PROBLEM: The task calls for the line containing "Select the Large" and all later lines, through the end of the entries below, to be set down exactly and without pictures.
BEGIN DATA FOR ANALYSIS
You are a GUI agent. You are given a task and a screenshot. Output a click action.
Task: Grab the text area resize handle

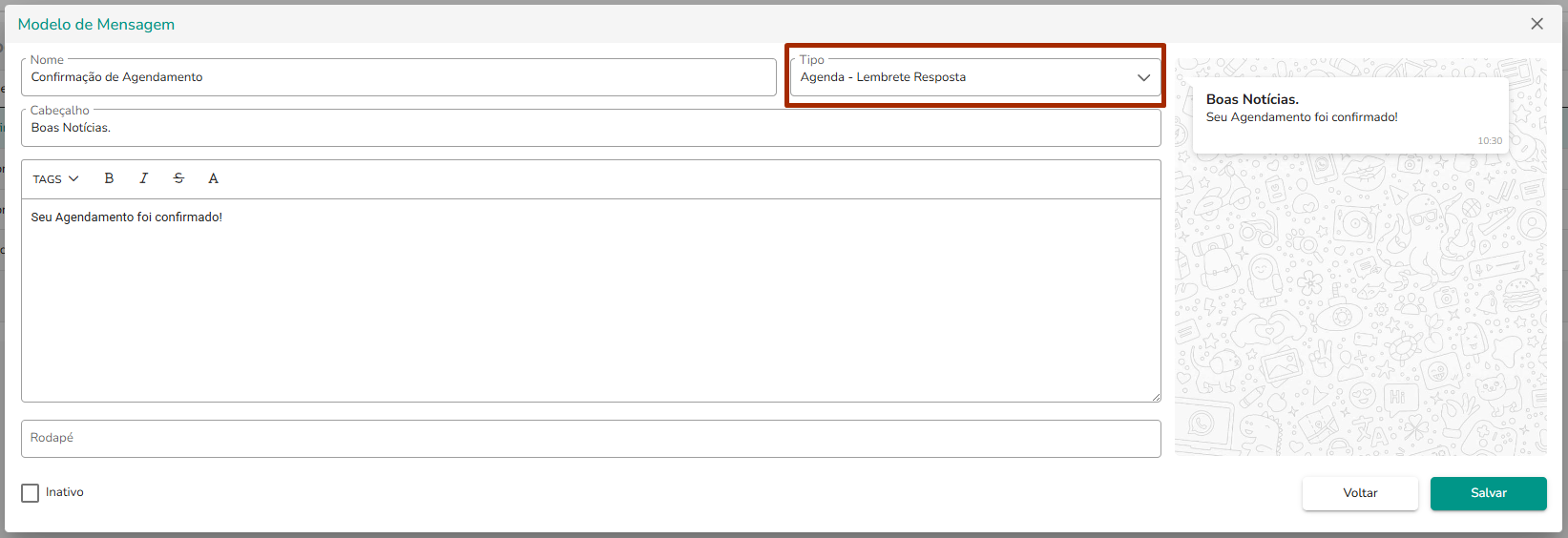pos(1156,397)
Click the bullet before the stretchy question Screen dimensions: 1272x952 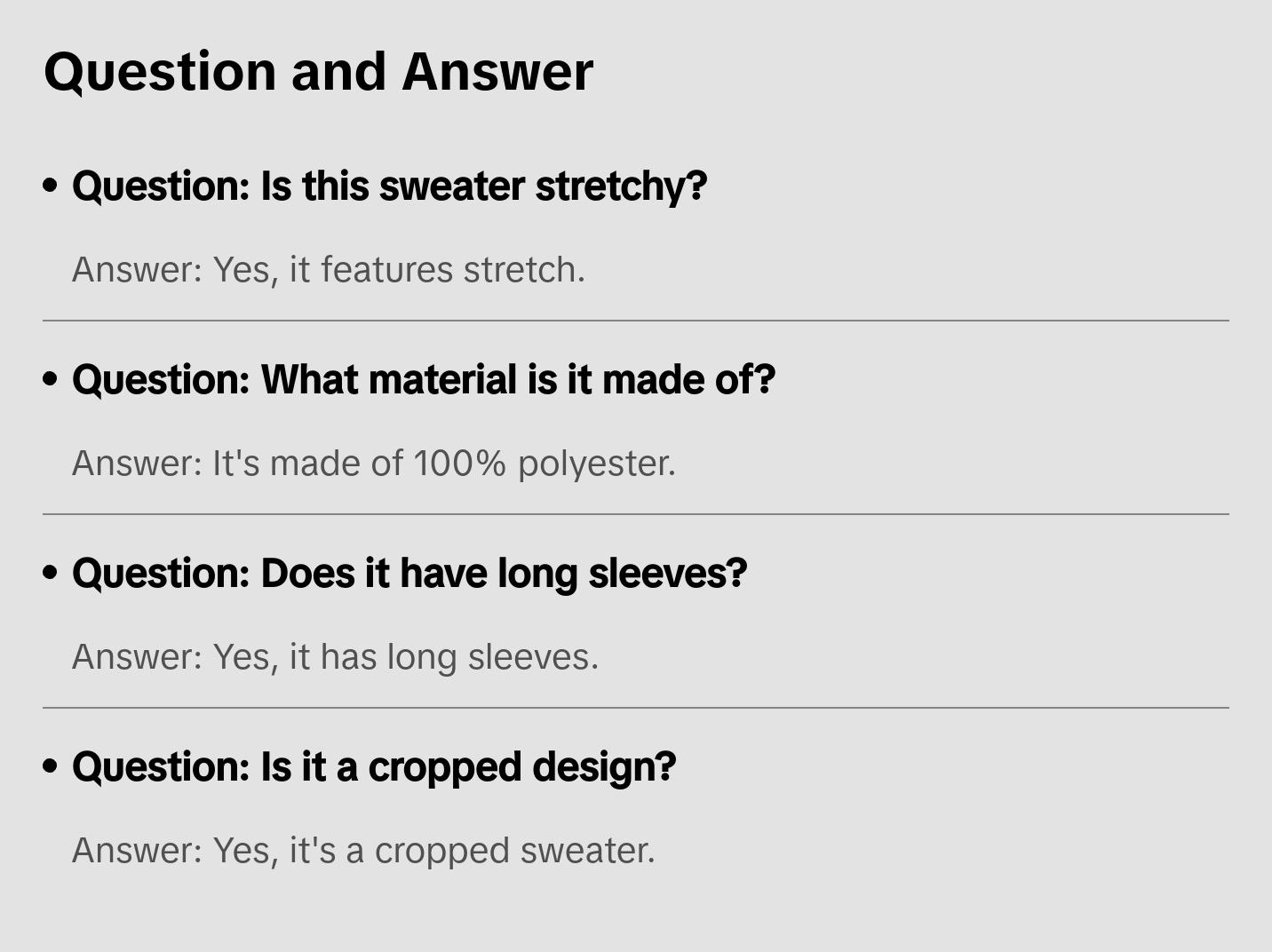(51, 186)
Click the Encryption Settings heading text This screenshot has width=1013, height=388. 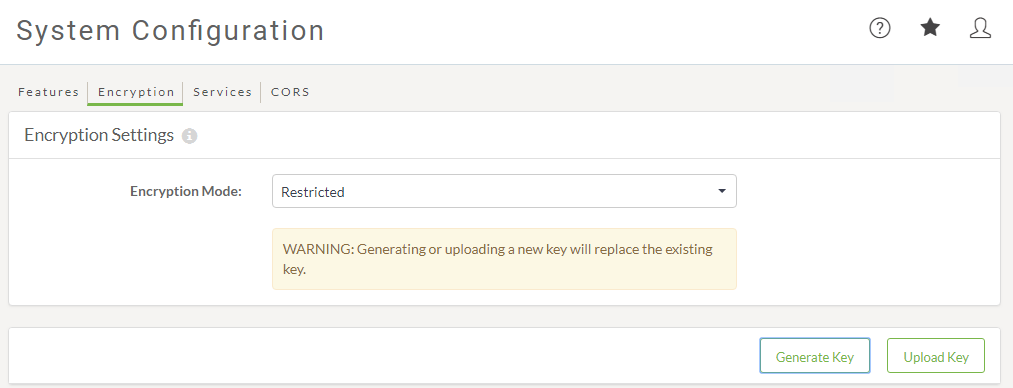tap(99, 135)

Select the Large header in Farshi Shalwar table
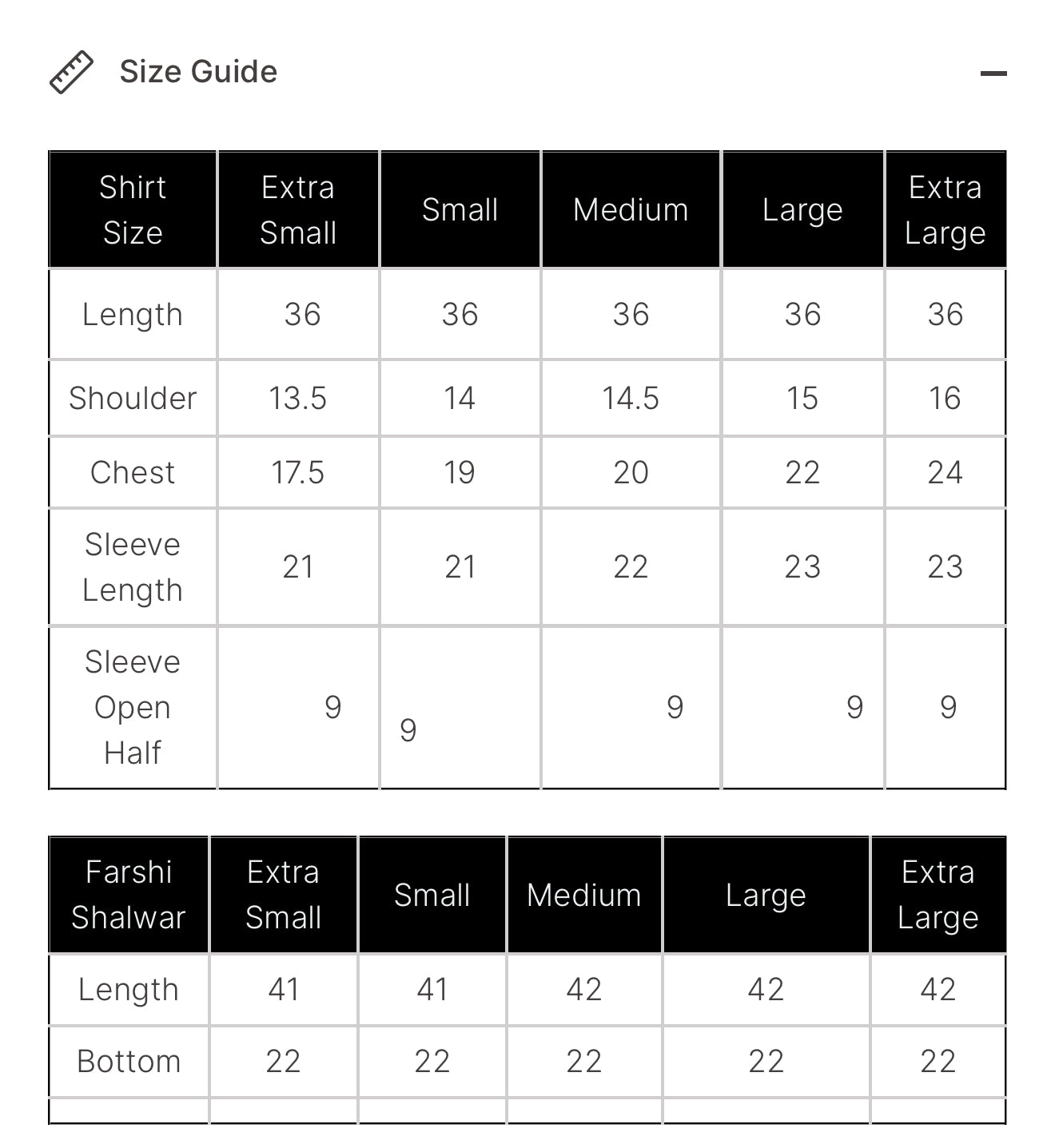[766, 895]
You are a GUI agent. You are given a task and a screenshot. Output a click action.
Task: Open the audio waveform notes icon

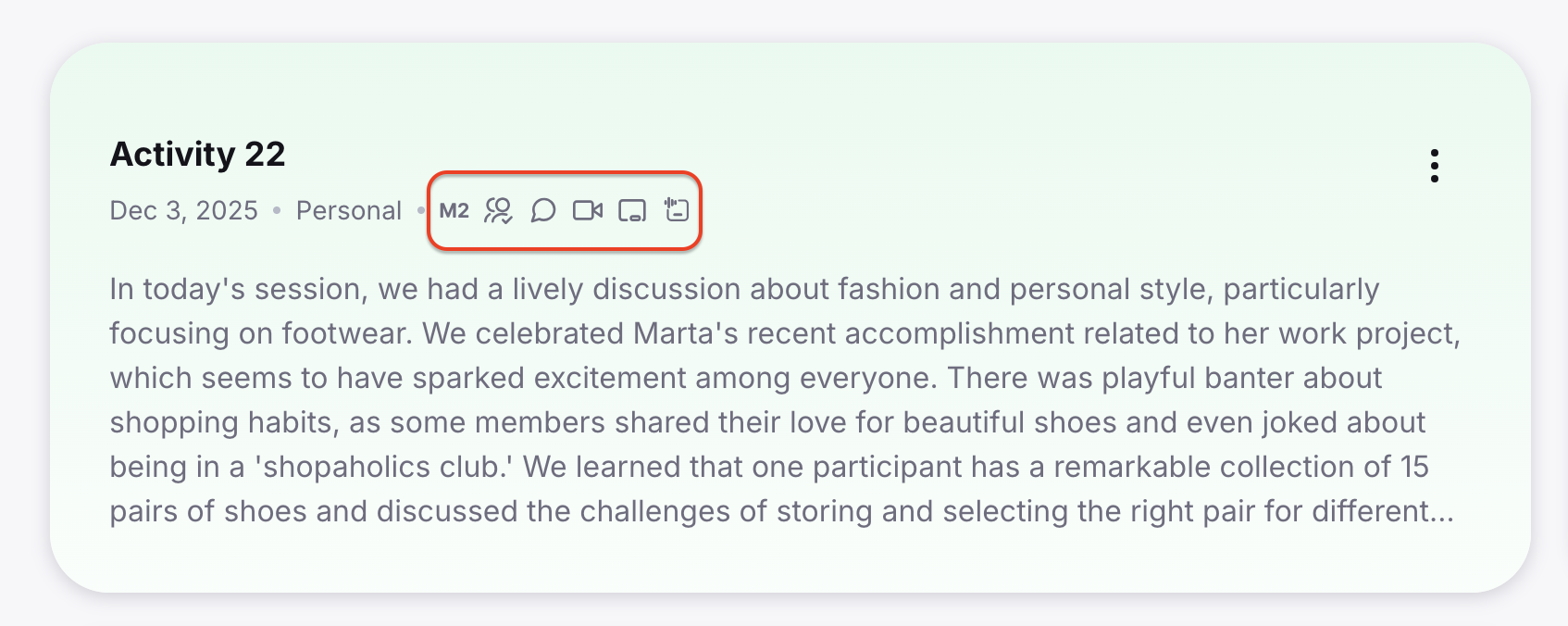click(x=677, y=211)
END DATA FOR ANALYSIS
YOUR SOLUTION:
Select the Large header in Farshi Shalwar table
[766, 895]
You are a GUI agent. You are given a task and a screenshot. Output a click action.
Task: Open the audio waveform notes icon

click(x=677, y=211)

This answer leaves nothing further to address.